Obama on the other hand, with an Ivy League education, is enticed to Chicago by Saul Alinsky, a far left reformer. There he allied with Bill Ayers, founder of the Weathermen and the avowed terrorists of the 1960s, and financed by the Annenberg Foundation. As chairman, he renounced private education, even public, favoring instead courses in social activism and revolt in place of math, English, and science. He recently stated he would save workers but not shareholders! What a disaster for 401K holders. As chairman of the CAC, he claimed education must stoke resistance to the American system!
Obama, the Pericles of the left, is not mid-stream. He’s on the left bank.
McCain will make a lot of mistakes. He was wrong about short selling. He was wrong about drilling for oil. He was wrong about Chris Cox. He should praise George Bush for winning in Iraq and thank Paulson for saving the economy. The list goes on. But, his selection of Sarah Palin trumps all of his mistakes.
Palin captures the soul of America at its best. Love of family. Faith in church. Patriotism without exception. Truth in law rather than ACLU relativism. Belief in the men on the street, not the mob of the street.

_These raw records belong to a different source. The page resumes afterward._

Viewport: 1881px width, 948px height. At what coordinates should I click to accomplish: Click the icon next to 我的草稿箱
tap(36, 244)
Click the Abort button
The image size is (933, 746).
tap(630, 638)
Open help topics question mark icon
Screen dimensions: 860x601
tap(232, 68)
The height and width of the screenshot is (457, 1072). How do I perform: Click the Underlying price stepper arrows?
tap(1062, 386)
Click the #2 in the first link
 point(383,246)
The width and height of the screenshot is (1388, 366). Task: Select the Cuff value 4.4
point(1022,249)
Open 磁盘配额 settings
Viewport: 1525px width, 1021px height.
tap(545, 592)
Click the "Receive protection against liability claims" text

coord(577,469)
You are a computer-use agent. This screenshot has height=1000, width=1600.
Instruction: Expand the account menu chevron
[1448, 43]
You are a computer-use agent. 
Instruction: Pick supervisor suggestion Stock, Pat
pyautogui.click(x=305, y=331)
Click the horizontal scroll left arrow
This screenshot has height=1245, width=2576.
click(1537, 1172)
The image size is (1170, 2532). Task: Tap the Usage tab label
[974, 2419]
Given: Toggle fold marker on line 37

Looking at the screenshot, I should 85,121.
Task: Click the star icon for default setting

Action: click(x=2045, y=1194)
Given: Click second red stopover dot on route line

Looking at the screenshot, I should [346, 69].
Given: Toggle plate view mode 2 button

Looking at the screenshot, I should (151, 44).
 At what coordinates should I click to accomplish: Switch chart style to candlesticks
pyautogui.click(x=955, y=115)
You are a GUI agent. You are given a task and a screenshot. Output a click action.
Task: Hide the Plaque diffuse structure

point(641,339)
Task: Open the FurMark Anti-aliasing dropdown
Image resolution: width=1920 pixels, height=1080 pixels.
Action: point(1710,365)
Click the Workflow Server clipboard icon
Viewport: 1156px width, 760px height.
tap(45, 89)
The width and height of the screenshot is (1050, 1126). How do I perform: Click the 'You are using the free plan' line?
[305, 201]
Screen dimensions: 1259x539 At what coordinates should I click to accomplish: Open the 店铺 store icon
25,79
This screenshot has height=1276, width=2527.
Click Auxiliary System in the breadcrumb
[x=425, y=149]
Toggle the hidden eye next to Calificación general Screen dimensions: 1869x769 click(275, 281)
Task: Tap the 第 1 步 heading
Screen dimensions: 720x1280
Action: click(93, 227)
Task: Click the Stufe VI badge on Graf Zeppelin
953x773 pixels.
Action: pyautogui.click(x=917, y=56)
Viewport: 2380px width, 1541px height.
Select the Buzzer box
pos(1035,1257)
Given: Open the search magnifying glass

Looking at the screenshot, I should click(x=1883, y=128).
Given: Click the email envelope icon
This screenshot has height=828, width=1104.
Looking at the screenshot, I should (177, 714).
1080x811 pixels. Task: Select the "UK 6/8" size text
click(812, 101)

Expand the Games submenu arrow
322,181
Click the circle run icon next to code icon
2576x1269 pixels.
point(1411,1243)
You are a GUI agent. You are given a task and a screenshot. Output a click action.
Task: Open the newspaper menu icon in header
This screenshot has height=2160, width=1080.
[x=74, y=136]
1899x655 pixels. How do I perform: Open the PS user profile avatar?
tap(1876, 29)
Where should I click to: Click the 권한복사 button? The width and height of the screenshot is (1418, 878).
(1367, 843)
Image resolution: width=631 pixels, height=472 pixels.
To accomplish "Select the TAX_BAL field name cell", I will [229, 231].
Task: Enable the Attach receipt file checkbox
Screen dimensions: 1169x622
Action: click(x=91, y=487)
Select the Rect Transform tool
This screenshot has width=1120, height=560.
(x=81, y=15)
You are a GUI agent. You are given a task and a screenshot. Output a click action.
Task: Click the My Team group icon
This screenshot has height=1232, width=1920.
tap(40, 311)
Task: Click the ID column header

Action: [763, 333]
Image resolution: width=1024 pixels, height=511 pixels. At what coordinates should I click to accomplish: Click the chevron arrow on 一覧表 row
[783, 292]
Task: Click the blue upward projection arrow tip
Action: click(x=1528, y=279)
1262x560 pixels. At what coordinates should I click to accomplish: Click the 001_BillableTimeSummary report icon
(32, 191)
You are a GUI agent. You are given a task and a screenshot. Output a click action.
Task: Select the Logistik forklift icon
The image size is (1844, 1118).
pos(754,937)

Absence of coalitions of gender, race or nationality.
If McCain/Palin sometimes fails on specifics, they bond on integrity and common sense. Against the smug self-righteousness of Yale, Harvard, Princeton intellectualism, comes the straight-from-the-shoulder, no nonsense pragmatism of the Teddy Roosevelt era.
McCain/Palin stand for change not to a new and more sophisticated socialism, but back to the democracy of our forebearers.
Let the commentators be damned. Obama is the Huey Long of twenty-first century politics. John McCain is the George Washington.

Monday, September 15, 2008

Oil, Obama & McCain

Obama would commit forces to Afghanistan and Pakistan. The Russians learned that Afghanistan cannot be tamed. Poppies are the cash crop, bought and processed worldwide by various mafia organizations. We should outbid the competition for poppies, and process them to create pain killers for our elderly. No battlefield casualties. If the Pakistani army cannot control its northern provinces, military intervention by the United States is wishful thinking. Would we bomb localities controlled by terrorists? Are we willing to accept the political risk?

Obama likes oil substitutes. Will he open the doors to Brazilian gasahol? The middle east has cheap oil which they sell to intermediaries. The United States should grant offshore drilling rights, claiming ownership of the oil. That ownership is then sold to the drillers and marketers.

Our oil industry grew by generous depletion allowances. Our cattle industry grew by generous depreciation allowances. These tax breaks from a friendly government drew in the capital necessary for these industries to grow.

What is the point of clean energy in the United States when Russia, China, India, and the rest of the world burn oil? To control the price of oil we must be the world's largest source. Ban ethanol--embrace Brazilian gasahol. Let free markets work. Substitutes must compete on a price basis.

Obama, like Stalin who nationalized agriculture, can only create shortages. Free markets will work if the environmentalists can be tamed!

McCain/Palin affirm reality. They deny the dreams and claims of neophytes who ask for our votes so they can speculate on solutions they cannot define. McCain/Palin know that only cheap oil can draw entrepreneurial capital for substitutes. That is the reality--a reality the media cannot accept.